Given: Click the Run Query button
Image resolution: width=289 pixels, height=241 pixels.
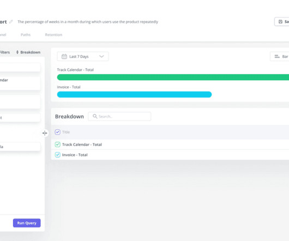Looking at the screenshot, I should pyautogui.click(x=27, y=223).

* * *

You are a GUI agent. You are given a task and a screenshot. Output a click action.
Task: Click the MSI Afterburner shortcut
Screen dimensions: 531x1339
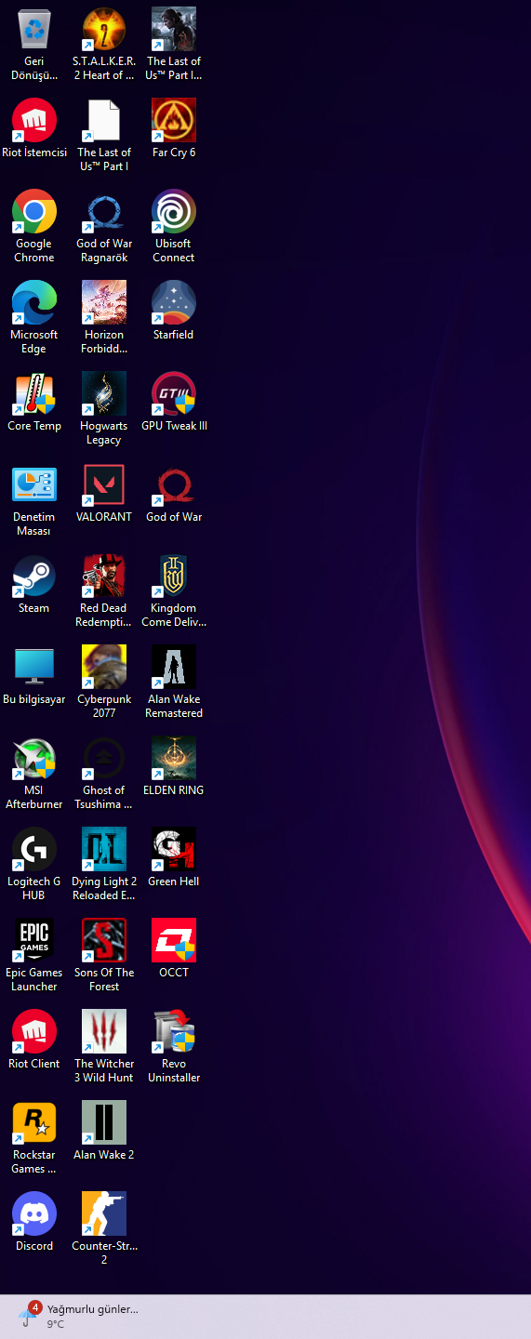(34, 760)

--

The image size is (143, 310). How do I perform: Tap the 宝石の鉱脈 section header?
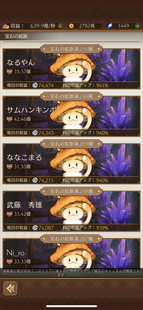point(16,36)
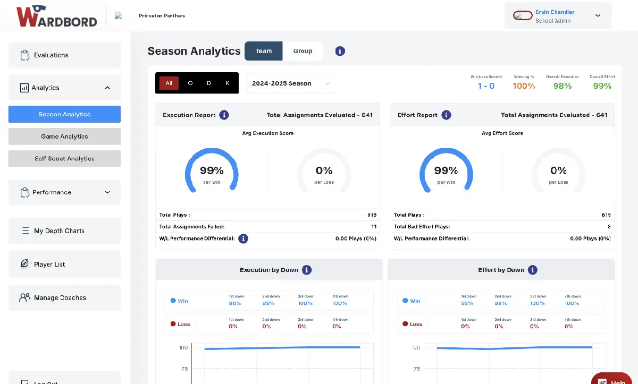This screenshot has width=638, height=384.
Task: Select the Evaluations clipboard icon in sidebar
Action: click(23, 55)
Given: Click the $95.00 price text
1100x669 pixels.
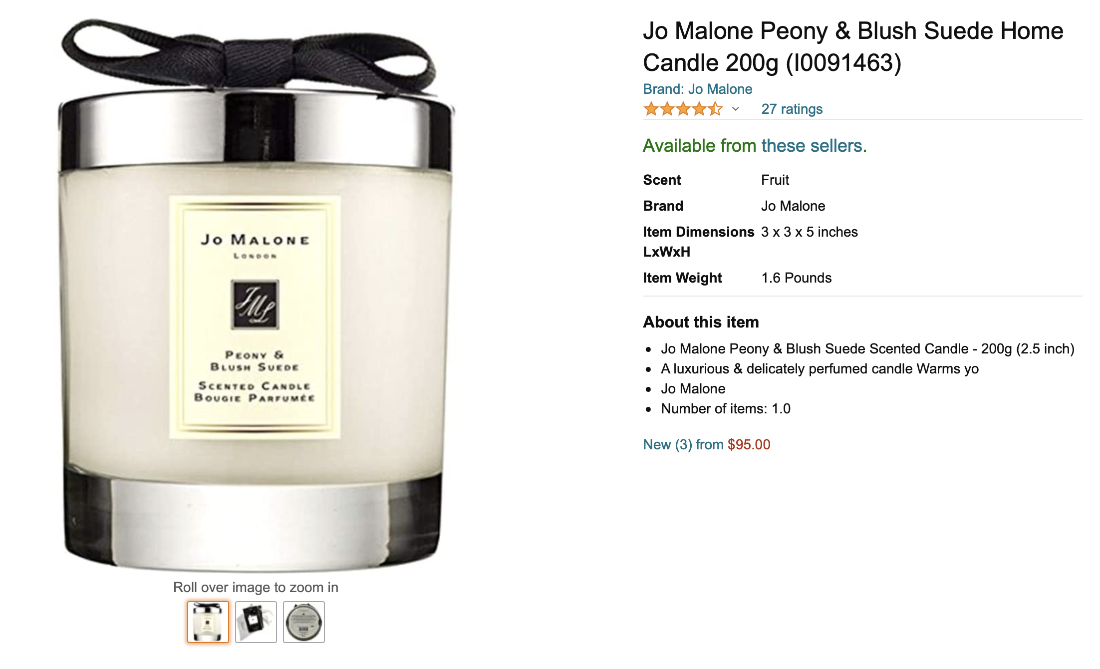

ACTIVITY
Look above for the line with "Given: Click the $95.00 price text" and the line with "1100x669 pixels."; transcribe both and all lines in between, exactly, and nothing else.

SOLUTION FOR THIS EXERCISE
Given: Click the $95.00 price text
1100x669 pixels.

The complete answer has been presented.